Source records section start

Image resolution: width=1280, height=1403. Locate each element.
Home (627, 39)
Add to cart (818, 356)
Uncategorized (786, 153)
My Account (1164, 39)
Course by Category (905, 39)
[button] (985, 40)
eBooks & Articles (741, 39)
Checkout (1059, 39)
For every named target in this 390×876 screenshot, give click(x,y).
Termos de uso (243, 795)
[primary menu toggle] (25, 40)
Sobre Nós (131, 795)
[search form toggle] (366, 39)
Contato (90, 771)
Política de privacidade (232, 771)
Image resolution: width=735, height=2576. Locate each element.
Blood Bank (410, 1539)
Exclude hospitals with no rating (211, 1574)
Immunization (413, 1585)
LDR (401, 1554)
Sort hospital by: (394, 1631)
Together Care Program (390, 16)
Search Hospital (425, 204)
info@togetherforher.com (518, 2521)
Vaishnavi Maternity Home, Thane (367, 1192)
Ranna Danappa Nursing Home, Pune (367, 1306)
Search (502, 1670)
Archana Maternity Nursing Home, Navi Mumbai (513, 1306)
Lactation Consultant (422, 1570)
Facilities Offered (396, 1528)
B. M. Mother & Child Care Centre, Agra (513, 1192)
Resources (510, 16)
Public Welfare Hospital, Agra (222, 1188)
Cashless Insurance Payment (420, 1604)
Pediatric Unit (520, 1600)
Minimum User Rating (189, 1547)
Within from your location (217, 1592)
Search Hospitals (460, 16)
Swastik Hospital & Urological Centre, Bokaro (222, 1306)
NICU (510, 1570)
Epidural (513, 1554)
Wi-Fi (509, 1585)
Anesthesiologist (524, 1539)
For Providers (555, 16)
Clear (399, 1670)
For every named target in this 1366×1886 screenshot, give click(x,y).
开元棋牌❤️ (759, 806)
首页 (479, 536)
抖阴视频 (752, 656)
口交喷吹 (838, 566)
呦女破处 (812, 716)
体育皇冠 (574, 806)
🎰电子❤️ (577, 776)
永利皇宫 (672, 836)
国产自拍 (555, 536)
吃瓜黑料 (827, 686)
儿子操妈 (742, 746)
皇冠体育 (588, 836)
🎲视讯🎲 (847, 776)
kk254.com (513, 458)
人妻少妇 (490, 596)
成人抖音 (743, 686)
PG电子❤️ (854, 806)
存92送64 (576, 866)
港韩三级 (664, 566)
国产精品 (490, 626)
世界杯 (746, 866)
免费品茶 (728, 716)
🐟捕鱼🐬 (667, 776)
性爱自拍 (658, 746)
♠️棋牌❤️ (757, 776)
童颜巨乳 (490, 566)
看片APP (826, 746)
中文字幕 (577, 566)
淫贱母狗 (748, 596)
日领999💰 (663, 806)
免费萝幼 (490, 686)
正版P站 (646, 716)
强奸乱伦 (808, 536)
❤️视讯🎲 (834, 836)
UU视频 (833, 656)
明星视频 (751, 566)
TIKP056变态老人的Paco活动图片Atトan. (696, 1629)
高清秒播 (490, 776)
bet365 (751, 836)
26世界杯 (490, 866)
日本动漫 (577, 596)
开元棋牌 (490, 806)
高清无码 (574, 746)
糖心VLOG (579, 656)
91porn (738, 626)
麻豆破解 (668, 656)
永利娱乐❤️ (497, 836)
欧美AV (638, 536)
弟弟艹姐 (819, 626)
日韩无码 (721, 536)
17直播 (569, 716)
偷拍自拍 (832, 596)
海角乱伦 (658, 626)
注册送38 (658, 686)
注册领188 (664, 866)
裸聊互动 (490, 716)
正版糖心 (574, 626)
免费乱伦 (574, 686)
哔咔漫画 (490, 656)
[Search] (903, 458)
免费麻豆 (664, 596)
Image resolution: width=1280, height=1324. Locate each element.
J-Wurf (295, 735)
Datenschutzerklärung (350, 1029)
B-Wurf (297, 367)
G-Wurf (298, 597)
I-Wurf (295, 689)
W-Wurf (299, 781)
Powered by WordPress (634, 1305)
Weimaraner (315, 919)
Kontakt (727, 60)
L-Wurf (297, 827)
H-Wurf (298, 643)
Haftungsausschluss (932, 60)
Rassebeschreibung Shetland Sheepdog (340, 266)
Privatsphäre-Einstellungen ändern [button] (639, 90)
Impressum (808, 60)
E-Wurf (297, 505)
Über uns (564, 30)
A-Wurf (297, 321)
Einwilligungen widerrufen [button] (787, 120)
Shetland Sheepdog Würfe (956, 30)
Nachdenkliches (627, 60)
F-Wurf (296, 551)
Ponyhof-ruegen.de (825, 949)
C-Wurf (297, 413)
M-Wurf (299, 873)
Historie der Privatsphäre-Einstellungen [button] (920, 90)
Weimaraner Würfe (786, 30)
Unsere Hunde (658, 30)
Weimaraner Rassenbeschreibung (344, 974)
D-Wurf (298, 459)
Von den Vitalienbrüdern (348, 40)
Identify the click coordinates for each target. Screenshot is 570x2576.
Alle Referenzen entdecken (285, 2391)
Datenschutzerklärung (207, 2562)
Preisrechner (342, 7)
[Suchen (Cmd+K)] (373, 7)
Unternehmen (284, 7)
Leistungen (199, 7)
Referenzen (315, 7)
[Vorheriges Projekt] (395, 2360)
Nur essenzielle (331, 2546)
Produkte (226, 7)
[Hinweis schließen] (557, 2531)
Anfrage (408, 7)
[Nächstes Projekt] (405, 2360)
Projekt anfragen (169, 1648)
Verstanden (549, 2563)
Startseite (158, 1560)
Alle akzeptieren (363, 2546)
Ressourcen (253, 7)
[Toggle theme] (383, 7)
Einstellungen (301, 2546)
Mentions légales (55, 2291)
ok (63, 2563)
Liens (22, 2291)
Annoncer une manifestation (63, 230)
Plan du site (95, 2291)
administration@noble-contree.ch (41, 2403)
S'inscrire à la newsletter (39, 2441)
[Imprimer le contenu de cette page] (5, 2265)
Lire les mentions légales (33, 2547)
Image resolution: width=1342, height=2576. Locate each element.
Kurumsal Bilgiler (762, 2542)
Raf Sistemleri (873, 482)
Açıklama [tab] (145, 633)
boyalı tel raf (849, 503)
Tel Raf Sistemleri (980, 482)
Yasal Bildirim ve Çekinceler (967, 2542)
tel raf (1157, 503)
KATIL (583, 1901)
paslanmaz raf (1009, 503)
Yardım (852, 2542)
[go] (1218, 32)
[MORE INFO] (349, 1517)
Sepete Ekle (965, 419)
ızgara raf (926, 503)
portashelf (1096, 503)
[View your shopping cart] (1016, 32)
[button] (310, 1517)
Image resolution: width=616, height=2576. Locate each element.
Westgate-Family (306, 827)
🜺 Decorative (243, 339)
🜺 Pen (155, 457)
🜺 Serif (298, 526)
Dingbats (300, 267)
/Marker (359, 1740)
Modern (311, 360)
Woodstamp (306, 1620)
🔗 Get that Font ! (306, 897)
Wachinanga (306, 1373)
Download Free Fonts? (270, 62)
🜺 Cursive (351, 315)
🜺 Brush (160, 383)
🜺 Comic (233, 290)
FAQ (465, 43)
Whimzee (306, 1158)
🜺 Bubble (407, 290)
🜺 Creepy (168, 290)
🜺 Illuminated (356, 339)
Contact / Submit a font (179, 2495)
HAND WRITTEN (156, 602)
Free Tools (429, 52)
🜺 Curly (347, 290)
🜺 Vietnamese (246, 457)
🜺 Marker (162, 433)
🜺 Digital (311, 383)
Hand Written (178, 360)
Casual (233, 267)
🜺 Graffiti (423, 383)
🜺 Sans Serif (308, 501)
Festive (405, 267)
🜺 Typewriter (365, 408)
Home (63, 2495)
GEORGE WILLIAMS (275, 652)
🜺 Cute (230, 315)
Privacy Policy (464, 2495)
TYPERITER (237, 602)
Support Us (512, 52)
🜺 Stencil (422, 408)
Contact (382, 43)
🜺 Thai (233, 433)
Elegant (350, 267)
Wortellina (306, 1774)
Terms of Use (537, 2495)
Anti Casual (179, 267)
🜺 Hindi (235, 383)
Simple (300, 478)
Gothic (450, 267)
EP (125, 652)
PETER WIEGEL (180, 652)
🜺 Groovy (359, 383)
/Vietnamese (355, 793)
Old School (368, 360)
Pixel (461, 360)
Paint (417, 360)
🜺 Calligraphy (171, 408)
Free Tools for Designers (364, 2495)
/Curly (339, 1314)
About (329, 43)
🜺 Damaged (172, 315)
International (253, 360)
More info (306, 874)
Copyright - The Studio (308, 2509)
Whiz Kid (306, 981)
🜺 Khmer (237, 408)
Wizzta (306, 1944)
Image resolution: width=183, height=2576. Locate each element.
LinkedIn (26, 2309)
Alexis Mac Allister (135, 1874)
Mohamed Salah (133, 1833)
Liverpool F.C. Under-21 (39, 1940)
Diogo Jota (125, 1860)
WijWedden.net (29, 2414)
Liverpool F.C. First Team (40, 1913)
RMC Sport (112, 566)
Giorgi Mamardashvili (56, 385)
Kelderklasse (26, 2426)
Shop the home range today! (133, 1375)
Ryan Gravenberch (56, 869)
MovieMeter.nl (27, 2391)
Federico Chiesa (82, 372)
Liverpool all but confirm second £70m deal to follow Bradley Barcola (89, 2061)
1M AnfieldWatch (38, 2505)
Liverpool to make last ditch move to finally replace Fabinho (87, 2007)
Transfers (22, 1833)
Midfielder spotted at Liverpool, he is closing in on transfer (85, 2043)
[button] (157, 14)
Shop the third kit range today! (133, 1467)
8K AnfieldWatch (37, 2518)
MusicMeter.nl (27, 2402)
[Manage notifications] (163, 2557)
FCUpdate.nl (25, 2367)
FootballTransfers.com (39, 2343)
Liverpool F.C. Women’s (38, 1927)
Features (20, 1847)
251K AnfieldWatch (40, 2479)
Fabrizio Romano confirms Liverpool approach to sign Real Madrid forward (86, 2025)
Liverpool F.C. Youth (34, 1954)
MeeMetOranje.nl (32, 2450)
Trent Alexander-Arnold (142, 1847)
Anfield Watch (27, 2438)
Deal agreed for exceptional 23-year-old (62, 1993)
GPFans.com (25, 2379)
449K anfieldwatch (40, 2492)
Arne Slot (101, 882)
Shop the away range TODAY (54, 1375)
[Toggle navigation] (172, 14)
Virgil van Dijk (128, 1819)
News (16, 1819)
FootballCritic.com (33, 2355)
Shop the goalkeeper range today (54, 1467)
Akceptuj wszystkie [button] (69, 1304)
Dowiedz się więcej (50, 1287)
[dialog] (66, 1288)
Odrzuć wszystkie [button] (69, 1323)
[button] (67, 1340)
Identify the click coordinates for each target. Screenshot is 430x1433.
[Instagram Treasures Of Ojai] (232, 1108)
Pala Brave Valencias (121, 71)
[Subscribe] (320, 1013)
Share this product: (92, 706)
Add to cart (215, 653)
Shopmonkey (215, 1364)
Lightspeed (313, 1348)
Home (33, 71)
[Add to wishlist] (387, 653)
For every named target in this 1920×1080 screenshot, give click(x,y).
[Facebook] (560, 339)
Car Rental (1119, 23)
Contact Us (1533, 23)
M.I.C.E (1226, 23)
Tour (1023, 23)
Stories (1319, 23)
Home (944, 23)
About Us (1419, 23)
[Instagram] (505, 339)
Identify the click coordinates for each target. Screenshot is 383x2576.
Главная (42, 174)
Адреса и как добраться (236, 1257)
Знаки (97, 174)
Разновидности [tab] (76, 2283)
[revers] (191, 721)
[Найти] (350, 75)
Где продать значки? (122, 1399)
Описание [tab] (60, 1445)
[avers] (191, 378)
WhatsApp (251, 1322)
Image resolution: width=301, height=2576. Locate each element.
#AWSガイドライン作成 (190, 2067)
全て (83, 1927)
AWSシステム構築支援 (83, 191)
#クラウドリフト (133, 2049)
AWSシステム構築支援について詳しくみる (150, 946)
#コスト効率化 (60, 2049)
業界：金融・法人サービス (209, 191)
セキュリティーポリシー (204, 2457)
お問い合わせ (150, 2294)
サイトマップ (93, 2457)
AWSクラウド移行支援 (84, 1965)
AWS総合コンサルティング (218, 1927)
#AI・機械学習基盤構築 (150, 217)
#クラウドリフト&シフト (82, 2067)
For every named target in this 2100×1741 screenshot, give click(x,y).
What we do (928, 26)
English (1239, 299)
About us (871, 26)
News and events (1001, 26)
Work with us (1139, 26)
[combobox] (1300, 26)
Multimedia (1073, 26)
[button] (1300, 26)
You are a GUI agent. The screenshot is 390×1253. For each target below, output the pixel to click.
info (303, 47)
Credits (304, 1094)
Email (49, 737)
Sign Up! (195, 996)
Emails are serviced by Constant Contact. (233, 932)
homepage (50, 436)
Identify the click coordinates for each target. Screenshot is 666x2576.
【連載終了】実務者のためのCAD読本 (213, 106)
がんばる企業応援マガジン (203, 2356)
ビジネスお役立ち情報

Source records section end

Your task: Up to and including the line that contains "Public Welfare Hospital, Agra (222, 1188)", restate word for word every line of the entries, starting from the first.

Exercise solution:
Image resolution: width=1280, height=1403. Locate each element.
Home (627, 39)
Add to cart (818, 356)
Uncategorized (786, 153)
My Account (1164, 39)
Course by Category (905, 39)
[button] (985, 40)
eBooks & Articles (741, 39)
Checkout (1059, 39)
For every named target in this 390×876 screenshot, give click(x,y).
Termos de uso (243, 795)
[primary menu toggle] (25, 40)
Sobre Nós (131, 795)
[search form toggle] (366, 39)
Contato (90, 771)
Política de privacidade (232, 771)
Image resolution: width=735, height=2576. Locate each element.
Blood Bank (410, 1539)
Exclude hospitals with no rating (211, 1574)
Immunization (413, 1585)
LDR (401, 1554)
Sort hospital by: (394, 1631)
Together Care Program (390, 16)
Search Hospital (425, 204)
info@togetherforher.com (518, 2521)
Vaishnavi Maternity Home, Thane (367, 1192)
Ranna Danappa Nursing Home, Pune (367, 1306)
Search (502, 1670)
Archana Maternity Nursing Home, Navi Mumbai (513, 1306)
Lactation Consultant (422, 1570)
Facilities Offered (396, 1528)
B. M. Mother & Child Care Centre, Agra (513, 1192)
Resources (510, 16)
Public Welfare Hospital, Agra (222, 1188)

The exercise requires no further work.